[Challenge 1]: Translate this sentence from the McPherson excerpt into Spanish: "So he requested asylum here, never went home, and retired from government work in 1993."
[Challenge 2]: According to the McPherson excerpt, since what year had McPherson been a day-worker on the base?
[Challenge 3]: Pick up the McPherson excerpt after its final sentence and keep writing.

[Source excerpt]:
------------------------

The man who worked for 50 years at the Navy Public Works Department here passed away late last year and, through a diplomatic handoff not unlike the return of Cuban asylum seekers who don't meet U.S. requirements, his remains were returned through the Northeast Gate for burial in his hometown, Caimanera.

McPherson had been a day-worker on on the base since 1943, a so-called commuter. By 1968 he tired of the conflict that had seen Castro complain that the United States was stealing water and the United States build its own desalination plant. So he requested asylum here, never went home, and retired from government work in 1993. He continued to live in base housing, considered an unofficial historian, under a pledge from the Navy secretary.

A CRYPTIC MESSAGE

U.S. diplomats and military officers here learned of a pending change in Castro's representative to talks with the U.S. military through a cryptic message via a computer link that U.S. and Cuban officers use to avoid misunderstandings over the minefield.

------------------------

[Provided information]:

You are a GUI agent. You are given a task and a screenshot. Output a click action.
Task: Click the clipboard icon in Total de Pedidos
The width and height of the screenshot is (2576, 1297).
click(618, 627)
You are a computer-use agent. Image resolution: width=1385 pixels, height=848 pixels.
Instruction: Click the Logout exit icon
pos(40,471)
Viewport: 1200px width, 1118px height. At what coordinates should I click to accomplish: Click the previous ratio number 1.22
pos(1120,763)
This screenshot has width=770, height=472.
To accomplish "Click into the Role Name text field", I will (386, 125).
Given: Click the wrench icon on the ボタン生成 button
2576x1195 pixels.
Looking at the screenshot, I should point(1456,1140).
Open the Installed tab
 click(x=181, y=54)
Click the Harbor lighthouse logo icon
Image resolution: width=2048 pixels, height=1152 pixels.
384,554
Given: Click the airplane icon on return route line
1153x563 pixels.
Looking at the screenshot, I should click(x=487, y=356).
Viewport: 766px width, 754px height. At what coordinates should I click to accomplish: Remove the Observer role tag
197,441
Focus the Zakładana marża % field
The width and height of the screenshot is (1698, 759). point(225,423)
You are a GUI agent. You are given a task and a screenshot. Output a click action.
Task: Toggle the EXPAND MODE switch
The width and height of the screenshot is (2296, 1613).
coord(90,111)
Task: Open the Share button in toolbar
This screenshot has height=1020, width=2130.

------------------------

[Task response 1]: Así que solicitó asilo aquí, nunca regresó a casa y se jubiló del trabajo gubernamental en 1993.

[Task response 2]: Since 1943.

[Task response 3]:
Cuban army Brig. Gen. José Solar Hernández added his impending retirement to the agenda of last month's regular fence-line meeting.

Solar was only the second Cuban commander to engage the Americans since the two sides instituted the fence-line meetings amid the rafter crisis of the mid-1990s.

Solar introduced the Cuban navy officer who is now the main interlocutor between the Pentagon and the Cuban military, Capt. Pedro Roman Cisneros.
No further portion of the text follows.